Markey requested the reports from the seven carriers as part of an audit, which was an update to a similar audit he conducted a year earlier as a member of the US House of Representatives.
There were 1.1 million requests by law enforcement agencies for phone data in 2012, which was actually down from the 1.3 million requests made a year earlier. However, the number of requests in 2012 also apparently fell to some degree as Sprint, the third-largest American carrier, did not answer all of Markey’s questions.
Some carriers also appeared to be more heavily targeted by law enforcement than others, and Forbes noted that “T-Mobile would appear to cater to customers who are particularly interesting to law enforcement given that they get the same number of requests as AT&T but have a third of the customer base.”

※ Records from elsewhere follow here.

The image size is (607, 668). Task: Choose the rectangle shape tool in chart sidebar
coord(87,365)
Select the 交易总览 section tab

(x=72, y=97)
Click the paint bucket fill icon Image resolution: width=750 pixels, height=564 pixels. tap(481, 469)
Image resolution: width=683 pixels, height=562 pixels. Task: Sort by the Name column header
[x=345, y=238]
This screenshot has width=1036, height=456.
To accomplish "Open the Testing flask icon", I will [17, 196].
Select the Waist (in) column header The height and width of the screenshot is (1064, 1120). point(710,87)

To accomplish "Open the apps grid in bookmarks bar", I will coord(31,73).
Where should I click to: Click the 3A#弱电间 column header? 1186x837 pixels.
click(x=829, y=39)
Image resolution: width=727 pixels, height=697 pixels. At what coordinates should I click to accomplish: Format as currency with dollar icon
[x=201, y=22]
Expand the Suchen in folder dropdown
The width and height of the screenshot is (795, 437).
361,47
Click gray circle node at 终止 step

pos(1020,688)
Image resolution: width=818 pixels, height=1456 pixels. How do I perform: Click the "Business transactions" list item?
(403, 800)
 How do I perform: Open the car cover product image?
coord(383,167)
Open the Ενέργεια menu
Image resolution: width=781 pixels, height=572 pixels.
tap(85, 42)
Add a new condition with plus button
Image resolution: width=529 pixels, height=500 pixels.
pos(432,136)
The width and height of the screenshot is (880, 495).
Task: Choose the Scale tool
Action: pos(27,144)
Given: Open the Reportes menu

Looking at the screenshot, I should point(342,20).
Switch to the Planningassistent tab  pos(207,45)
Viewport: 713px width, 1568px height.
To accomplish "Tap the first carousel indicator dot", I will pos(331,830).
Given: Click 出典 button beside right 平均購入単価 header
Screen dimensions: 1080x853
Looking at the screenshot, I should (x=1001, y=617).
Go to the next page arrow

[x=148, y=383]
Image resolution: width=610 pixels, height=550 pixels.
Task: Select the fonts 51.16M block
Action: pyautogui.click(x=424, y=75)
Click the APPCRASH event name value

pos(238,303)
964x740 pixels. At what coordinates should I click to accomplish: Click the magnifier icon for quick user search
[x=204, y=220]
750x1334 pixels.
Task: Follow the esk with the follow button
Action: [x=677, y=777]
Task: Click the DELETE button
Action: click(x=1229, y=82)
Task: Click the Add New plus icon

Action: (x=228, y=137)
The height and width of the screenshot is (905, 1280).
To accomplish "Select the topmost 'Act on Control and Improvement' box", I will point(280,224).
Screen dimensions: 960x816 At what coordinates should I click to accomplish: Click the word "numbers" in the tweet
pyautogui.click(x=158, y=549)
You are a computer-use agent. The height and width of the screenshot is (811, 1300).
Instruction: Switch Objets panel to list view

The website PrivacySOS now provides charts about how long the carriers hold on to user data and even provides details on the legal requirements that are necessary for law enforcement agencies to get access to it.
In many cases Markey found that it is just as often local police as it is government agencies that are now requesting this data.
“This isn’t the NSA asking for information,” Markey told the Washington Post. “It’s your neighborhood police department requesting your mobile phone data. So there are serious questions about how law enforcement handles the information of innocent people swept up in these digital dragnets.”
One other notable piece of this is that Markey inquired about how much in compensation the carriers are paid for providing assistance to law enforcement agencies. Neither Sprint nor Cricket would provide the totals they provided or received from the government, but Cricket apparently noted that law enforcement is often slow to pay up.
This full report has already gotten the attention of privacy advocates.
“Have no doubt, police see our mobile devices as the go-to source for information, likely in part because of the lack of privacy protections afforded by the law,” Christopher Calabrese, of the ACLU, said in a statement as reported by AFP. “Our mobile devices quite literally store our most intimate thoughts as well as the details of our personal lives. The idea that police can obtain such a rich treasure trove of data about any one of us without appropriate judicial oversight should send shivers down our spines.”